Berdasarkan wawancara dengan 11 orang Uighur, perubahan nama itu dinilai semakin menyulitkan beberapa orang Uighur untuk menemukan desa mereka, sementara yang lain mungkin mengalami kesulitan untuk mendaftar ke layanan pemerintah.

“Beberapa orang Uighur di luar Xinjiang merasa tidak bisa mengenali kampung halaman mereka,” kata Abduweli Ayup, ahli bahasa Uighur di pengasingan yang turut menulis laporan tersebut.

Dampak dari perubahan nama desa tersebut disertai dengan penahanan massal Uighur oleh Beijing, pengawasan massal terhadap komunitas Uighur, dan penganiayaan lainnya termasuk pemisahan keluarga, kerja paksa, dan kekerasan seksual.

Anak-anak UyghurFILE - Anak-anak Uyghur bermain di alun-alun dengan latar belakang poster propaganda bergambar warga Tionghoa Han dan Uighur bertuliskan "Alun-Alun Persatuan Desa Baru Persatuan Kota Hotan", di wilayah Xinjiang, China barat, 20/9/2018. (Foto: voaindonesia.com/AP/Andy Wong, File)

Apa yang Bisa Dilakukan Komunitas Internasional?
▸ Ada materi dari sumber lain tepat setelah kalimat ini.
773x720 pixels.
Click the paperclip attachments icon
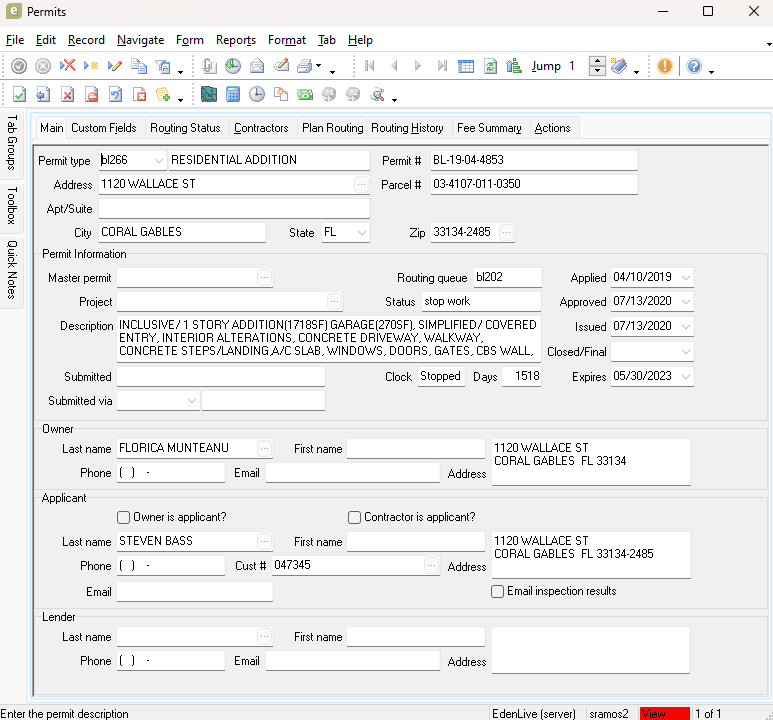(209, 66)
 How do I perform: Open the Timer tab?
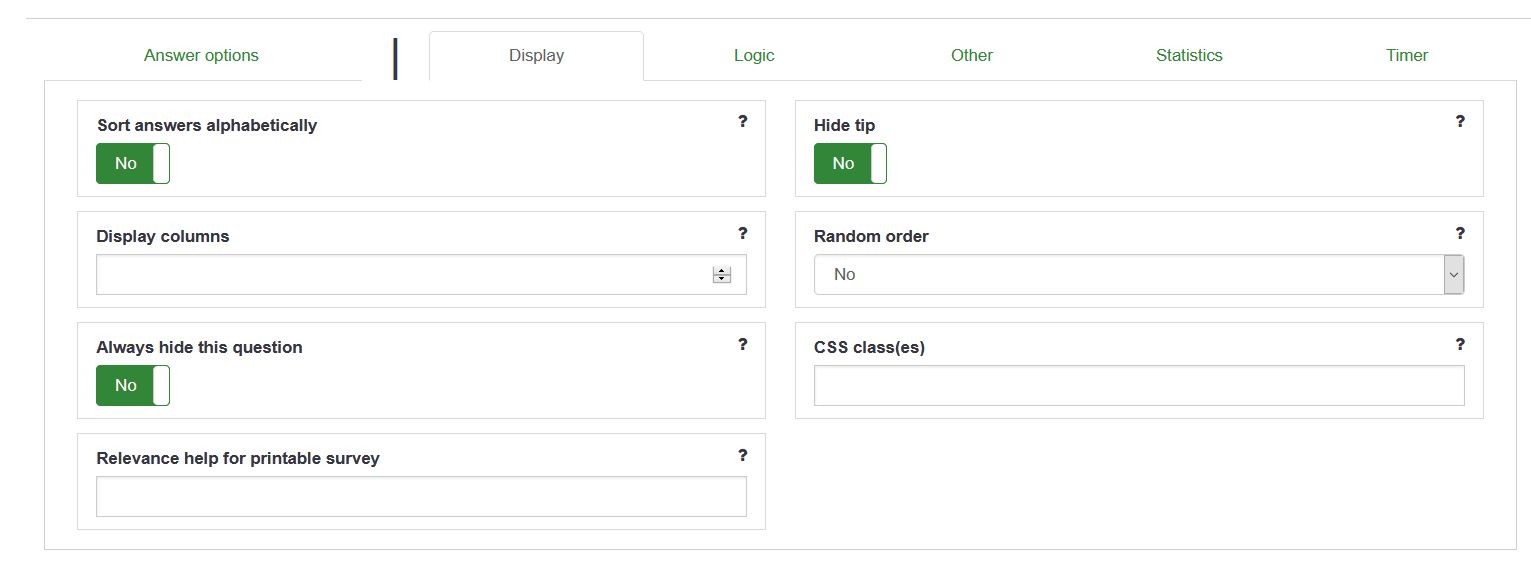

Sementara PBB dan sejumlah pemerintah dunia telah mengutuk penganiayaan sistematis China terhadap Uighur dan menjatuhkan sanksi khusus terhadap pejabat China, Human Rights Watch mengatakan bahwa tanggapan-tanggapan tersebut tidak efektif dalam mempengaruhi perlakuan Beijing terhadap komunitas Uighur.

Ayup mendesak agar negara-negara lain mencoba meningkatkan tekanan terhadap Beijing selama sidang Dewan HAM PBB yang akan datang.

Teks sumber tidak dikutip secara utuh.